5. Renter shall defend, indemnify and hold harmless lessor ... which are not covered by the insurance provided hereunder by lessor, ...

Subsequently, the leased car, while operated by one Michael Steven Davis, collided with another vehicle operated by the Ketchems. The Ketchems sued Davis, O'Bryan's (and its insurer, State Farm) and Sunshine. O'Bryan's cross-claim against Sunshine alleged that it was obligated to defend the action on behalf of Davis, O'Bryan's and State Farm, and to indemnify them up to the limits ($100,000/$300,000) of the policy referred to in the lease agreement. In its answer to the cross-claim, Sunshine alleged that O'Bryan's had breached the lease agreement by allowing Davis, an unlicensed driver under 22 years of age, to operate the car. O'Bryan's and Davis did not dispute these facts.

The trial court entered a summary judgment against Sunshine on the indemnification claim, and this judgment is the subject matter of the instant "appeal." Based upon the recent Florida Supreme Court case of Travelers Ins. Co. v. Bruns, 443 So.2d 959 (Fla.1984), we recognize that a trial court's determination of a disputed issue of coverage which precedes a determination of liability owing to the claimant (in this case the Ketchems) cannot serve as the basis for a plenary appeal under Rule 9.100 or for an appeal of a nonfinal order under Florida Rule of Appellate Procedure, 9.130(a)(3)(C)(IV). We, therefore, treat this application as a petition for writ of certiorari. See Fla.R.App.P. 9.040(c), and Combs v. State, 436 So.2d 93 (Fla.1983).

The issue is whether or not Sunshine, as a "conduit" between the owner (Chrysler) and the driver (Davis), is liable for indemnification to its lessee (O'Bryan's) and the lessee's permittee (Davis). If Sunshine were the owner, it would clearly be required to indemnify the appellees under Roth v. Old Republic Ins. Co., 269 So.2d 3 (Fla.1972), and Susco Car Rental System of Florida, Inc. v. Leonard, 112 So.2d 832 (Fla.1959). However, Sunshine is Chrysler's bailee.

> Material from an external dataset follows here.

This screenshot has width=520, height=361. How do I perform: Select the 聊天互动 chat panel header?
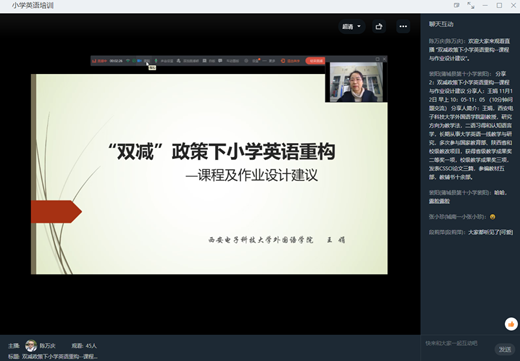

In Martin v. Lloyd Motor Co., 119 So.2d 413 (Fla. 1st DCA 1960), the First District Court of Appeal answered the question raised in the instant case. In Judge Wiggington's majority opinion in that case, he wrote:

The basic law of Florida respecting the liability of a person having possession of and dominion and control over a motor vehicle for its negligent operation upon the roads and highways of the state was first enunciated by our Supreme Court in the Southern Cotton Oil Co. case.1 It was there held that an automobile is a dangerous instrumentality, and that a special liability is imposed upon the owner for the operation of such an instrumentality upon the public highways of this state.

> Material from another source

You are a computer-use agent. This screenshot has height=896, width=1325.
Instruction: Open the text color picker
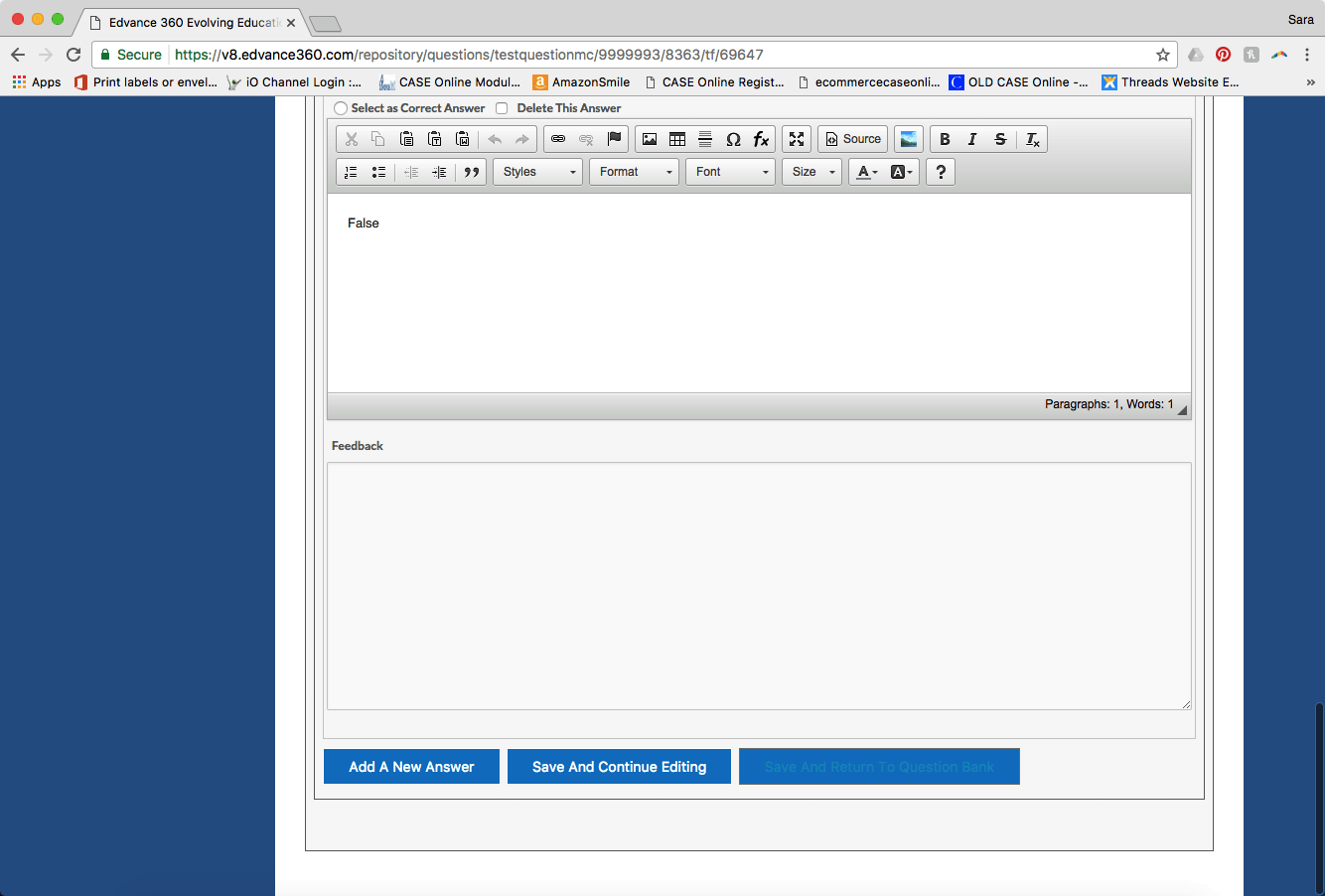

The latest affirmation of the fundamental philosophy underlying the dangerous instrumentality doctrine is the decision of the Supreme Court in the Susco Car Rental System case.2 It was there held that the logical rule, as gleaned from the prevailing rationale of the cases dealing with the dangerous instrumentality doctrine, is that when control of a motor vehicle is voluntarily relinquished to another, only the breach of custody amounting to a specie of conversion or theft will relieve an owner of the responsibility for its use or misuse. It was held that this rule arises from the absolute duty which is owing to the public by those who employ in their business a dangerous instrumentality whose negligent operation might result in great danger to others. We see no justifiable reason why the liability imposed upon an owner of a motor vehicle under the dangerous instrumentality doctrine is not equally applicable to a bailee, whether the bailment be gratuitous, for hire, or for the mutual benefit of both parties. Nor can we agree that the bailee's liability is dependent upon a showing of bad faith or gross negligence on his part in allowing the vehicle to be operated with his permission by another party. Such prerequisite to liability may be the rule of law followed in other jurisdictions, but not in Florida under the doctrine prevailing here.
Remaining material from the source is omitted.